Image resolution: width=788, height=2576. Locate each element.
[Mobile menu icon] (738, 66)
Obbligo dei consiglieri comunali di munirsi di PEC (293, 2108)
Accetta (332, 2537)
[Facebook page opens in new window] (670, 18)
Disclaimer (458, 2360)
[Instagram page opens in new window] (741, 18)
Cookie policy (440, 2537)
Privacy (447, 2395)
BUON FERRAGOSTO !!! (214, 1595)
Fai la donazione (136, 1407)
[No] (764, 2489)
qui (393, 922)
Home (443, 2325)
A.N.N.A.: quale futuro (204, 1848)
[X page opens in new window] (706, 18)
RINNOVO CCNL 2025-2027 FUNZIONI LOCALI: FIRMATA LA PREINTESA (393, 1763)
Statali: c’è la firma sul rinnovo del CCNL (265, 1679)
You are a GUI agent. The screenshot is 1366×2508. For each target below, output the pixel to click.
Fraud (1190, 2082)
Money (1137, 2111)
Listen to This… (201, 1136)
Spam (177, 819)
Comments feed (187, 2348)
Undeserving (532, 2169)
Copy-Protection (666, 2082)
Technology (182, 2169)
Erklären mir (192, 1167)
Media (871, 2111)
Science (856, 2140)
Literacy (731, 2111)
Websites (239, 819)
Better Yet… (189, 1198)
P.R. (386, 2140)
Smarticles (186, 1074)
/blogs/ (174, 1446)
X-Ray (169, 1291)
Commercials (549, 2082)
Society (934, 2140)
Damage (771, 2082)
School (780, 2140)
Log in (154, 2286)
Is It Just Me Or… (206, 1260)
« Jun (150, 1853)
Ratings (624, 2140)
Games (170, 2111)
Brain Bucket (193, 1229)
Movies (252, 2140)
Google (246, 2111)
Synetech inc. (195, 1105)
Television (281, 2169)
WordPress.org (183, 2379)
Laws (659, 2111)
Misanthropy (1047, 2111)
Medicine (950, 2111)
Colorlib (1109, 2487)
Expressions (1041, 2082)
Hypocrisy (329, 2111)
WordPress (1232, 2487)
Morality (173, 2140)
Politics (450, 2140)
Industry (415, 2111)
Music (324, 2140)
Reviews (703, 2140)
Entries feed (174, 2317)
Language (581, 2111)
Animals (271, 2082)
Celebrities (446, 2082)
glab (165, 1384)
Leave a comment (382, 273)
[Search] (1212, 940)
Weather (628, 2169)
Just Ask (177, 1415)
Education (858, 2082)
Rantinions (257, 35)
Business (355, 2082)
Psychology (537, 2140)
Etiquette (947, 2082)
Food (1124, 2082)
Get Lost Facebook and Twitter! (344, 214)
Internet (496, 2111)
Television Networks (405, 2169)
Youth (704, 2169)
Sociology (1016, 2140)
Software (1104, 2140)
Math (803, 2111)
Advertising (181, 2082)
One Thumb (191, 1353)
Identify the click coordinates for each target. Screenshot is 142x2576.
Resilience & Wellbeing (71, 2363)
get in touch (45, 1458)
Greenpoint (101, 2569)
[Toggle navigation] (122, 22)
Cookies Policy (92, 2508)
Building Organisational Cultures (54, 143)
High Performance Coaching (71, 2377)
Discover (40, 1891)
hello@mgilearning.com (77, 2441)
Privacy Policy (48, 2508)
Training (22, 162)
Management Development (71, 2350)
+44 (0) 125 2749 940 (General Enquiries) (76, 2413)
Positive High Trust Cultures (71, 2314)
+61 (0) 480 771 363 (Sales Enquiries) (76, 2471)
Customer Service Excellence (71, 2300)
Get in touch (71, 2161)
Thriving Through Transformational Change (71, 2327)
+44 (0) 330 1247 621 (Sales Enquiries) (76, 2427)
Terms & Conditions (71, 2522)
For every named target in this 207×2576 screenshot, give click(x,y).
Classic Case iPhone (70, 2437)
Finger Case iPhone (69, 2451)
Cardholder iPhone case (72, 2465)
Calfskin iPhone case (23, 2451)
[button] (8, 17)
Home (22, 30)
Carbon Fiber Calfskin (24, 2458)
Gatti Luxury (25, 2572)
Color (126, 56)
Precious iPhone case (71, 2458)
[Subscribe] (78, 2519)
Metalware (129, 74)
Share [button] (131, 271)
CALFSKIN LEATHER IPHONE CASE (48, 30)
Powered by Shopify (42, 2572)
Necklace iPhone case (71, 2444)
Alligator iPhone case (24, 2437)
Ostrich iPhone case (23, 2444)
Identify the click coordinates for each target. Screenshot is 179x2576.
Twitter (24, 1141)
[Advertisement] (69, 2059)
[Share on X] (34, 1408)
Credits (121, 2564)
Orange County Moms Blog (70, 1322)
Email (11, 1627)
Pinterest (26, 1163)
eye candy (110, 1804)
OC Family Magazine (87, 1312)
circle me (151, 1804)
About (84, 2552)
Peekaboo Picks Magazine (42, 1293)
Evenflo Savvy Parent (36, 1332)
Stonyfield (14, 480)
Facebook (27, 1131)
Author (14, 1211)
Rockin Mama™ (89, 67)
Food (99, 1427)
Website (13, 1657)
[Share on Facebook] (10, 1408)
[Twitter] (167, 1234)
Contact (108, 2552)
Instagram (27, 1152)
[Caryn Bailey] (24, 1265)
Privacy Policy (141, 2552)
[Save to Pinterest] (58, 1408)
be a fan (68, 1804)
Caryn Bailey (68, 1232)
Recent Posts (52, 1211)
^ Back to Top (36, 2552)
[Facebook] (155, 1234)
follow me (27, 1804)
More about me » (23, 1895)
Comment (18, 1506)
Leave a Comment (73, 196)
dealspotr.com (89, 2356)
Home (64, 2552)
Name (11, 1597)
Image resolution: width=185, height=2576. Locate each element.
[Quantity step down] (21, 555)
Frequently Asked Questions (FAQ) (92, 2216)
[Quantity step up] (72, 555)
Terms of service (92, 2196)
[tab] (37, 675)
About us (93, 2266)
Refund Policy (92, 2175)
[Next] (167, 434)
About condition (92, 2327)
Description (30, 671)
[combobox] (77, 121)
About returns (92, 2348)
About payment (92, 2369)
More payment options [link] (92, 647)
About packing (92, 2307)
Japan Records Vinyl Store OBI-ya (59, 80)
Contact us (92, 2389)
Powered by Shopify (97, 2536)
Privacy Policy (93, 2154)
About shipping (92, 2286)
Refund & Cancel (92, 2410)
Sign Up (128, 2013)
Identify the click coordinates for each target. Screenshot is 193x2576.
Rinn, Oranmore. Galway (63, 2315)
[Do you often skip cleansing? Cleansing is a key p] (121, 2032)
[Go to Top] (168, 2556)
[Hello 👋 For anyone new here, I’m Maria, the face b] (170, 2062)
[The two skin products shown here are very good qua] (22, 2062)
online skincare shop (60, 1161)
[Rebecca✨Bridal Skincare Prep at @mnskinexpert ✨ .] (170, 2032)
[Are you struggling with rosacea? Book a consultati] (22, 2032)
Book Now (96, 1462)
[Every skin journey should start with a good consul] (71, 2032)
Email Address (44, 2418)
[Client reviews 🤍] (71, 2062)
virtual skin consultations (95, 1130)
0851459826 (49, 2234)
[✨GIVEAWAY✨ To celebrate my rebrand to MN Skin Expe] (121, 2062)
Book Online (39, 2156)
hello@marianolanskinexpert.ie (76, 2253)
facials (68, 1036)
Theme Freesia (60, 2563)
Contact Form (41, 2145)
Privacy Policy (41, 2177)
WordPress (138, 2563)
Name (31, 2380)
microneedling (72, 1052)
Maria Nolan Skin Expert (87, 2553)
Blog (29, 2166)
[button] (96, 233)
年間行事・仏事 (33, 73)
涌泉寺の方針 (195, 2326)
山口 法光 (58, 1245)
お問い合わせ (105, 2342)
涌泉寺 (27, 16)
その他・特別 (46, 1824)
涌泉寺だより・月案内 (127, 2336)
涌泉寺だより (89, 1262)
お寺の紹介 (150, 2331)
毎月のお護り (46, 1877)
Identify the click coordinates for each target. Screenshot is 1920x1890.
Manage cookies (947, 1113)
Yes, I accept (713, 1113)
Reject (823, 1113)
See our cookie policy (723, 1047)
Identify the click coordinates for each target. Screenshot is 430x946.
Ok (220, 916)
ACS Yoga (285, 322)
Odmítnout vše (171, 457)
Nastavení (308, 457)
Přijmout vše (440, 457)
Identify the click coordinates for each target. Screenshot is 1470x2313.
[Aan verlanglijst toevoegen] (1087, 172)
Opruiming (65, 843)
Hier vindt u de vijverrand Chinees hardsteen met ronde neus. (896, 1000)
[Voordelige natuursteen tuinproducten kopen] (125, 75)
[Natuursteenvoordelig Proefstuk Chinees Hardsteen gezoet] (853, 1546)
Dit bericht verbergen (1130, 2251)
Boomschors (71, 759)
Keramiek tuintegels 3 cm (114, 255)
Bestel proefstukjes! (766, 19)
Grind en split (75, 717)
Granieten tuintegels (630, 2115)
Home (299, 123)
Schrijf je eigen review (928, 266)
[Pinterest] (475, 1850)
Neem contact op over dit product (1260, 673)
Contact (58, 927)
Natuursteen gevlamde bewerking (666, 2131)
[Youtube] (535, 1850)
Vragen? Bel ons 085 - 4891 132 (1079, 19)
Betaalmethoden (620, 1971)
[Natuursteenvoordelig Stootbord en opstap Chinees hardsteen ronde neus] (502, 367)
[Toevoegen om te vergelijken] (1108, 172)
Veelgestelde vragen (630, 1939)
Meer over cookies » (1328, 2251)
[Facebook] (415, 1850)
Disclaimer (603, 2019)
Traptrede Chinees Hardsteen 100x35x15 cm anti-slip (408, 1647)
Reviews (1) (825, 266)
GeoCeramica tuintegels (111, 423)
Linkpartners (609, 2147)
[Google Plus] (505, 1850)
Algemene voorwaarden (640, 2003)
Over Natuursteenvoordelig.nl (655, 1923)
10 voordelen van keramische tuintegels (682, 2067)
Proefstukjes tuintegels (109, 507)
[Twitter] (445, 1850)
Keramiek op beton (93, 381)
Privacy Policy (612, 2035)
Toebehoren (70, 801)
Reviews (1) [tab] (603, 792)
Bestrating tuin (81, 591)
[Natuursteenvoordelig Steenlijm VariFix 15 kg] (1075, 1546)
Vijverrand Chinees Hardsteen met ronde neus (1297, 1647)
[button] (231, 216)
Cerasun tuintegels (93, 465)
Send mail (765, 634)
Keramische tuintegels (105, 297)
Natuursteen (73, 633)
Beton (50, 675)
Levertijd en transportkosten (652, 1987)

* * * * * * * * *

PROBLEM STATEMENT
Only one part of the material above is to be transcribed, namely the lines starting with the line that has "Author (14, 1211)" and going on through the line that has "涌泉寺だより (89, 1262)", exactly as they stand.

EXERCISE RESULT
Author (14, 1211)
Rockin Mama™ (89, 67)
Food (99, 1427)
Website (13, 1657)
[Share on Facebook] (10, 1408)
[Twitter] (167, 1234)
Contact (108, 2552)
Instagram (27, 1152)
[Caryn Bailey] (24, 1265)
Privacy Policy (141, 2552)
[Save to Pinterest] (58, 1408)
be a fan (68, 1804)
Caryn Bailey (68, 1232)
Recent Posts (52, 1211)
^ Back to Top (36, 2552)
[Facebook] (155, 1234)
follow me (27, 1804)
More about me » (23, 1895)
Comment (18, 1506)
Leave a Comment (73, 196)
dealspotr.com (89, 2356)
Home (64, 2552)
Name (11, 1597)
Image resolution: width=185, height=2576. Locate each element.
[Quantity step down] (21, 555)
Frequently Asked Questions (FAQ) (92, 2216)
[Quantity step up] (72, 555)
Terms of service (92, 2196)
[tab] (37, 675)
About us (93, 2266)
Refund Policy (92, 2175)
[Next] (167, 434)
About condition (92, 2327)
Description (30, 671)
[combobox] (77, 121)
About returns (92, 2348)
About payment (92, 2369)
More payment options [link] (92, 647)
About packing (92, 2307)
Japan Records Vinyl Store OBI-ya (59, 80)
Contact us (92, 2389)
Powered by Shopify (97, 2536)
Privacy Policy (93, 2154)
About shipping (92, 2286)
Refund & Cancel (92, 2410)
Sign Up (128, 2013)
Identify the click coordinates for each target. Screenshot is 193x2576.
Rinn, Oranmore. Galway (63, 2315)
[Do you often skip cleansing? Cleansing is a key p] (121, 2032)
[Go to Top] (168, 2556)
[Hello 👋 For anyone new here, I’m Maria, the face b] (170, 2062)
[The two skin products shown here are very good qua] (22, 2062)
online skincare shop (60, 1161)
[Rebecca✨Bridal Skincare Prep at @mnskinexpert ✨ .] (170, 2032)
[Are you struggling with rosacea? Book a consultati] (22, 2032)
Book Now (96, 1462)
[Every skin journey should start with a good consul] (71, 2032)
Email Address (44, 2418)
[Client reviews 🤍] (71, 2062)
virtual skin consultations (95, 1130)
0851459826 (49, 2234)
[✨GIVEAWAY✨ To celebrate my rebrand to MN Skin Expe] (121, 2062)
Book Online (39, 2156)
hello@marianolanskinexpert.ie (76, 2253)
facials (68, 1036)
Theme Freesia (60, 2563)
Contact Form (41, 2145)
Privacy Policy (41, 2177)
WordPress (138, 2563)
Name (31, 2380)
microneedling (72, 1052)
Maria Nolan Skin Expert (87, 2553)
Blog (29, 2166)
[button] (96, 233)
年間行事・仏事 (33, 73)
涌泉寺の方針 (195, 2326)
山口 法光 (58, 1245)
お問い合わせ (105, 2342)
涌泉寺 (27, 16)
その他・特別 (46, 1824)
涌泉寺だより・月案内 (127, 2336)
涌泉寺だより (89, 1262)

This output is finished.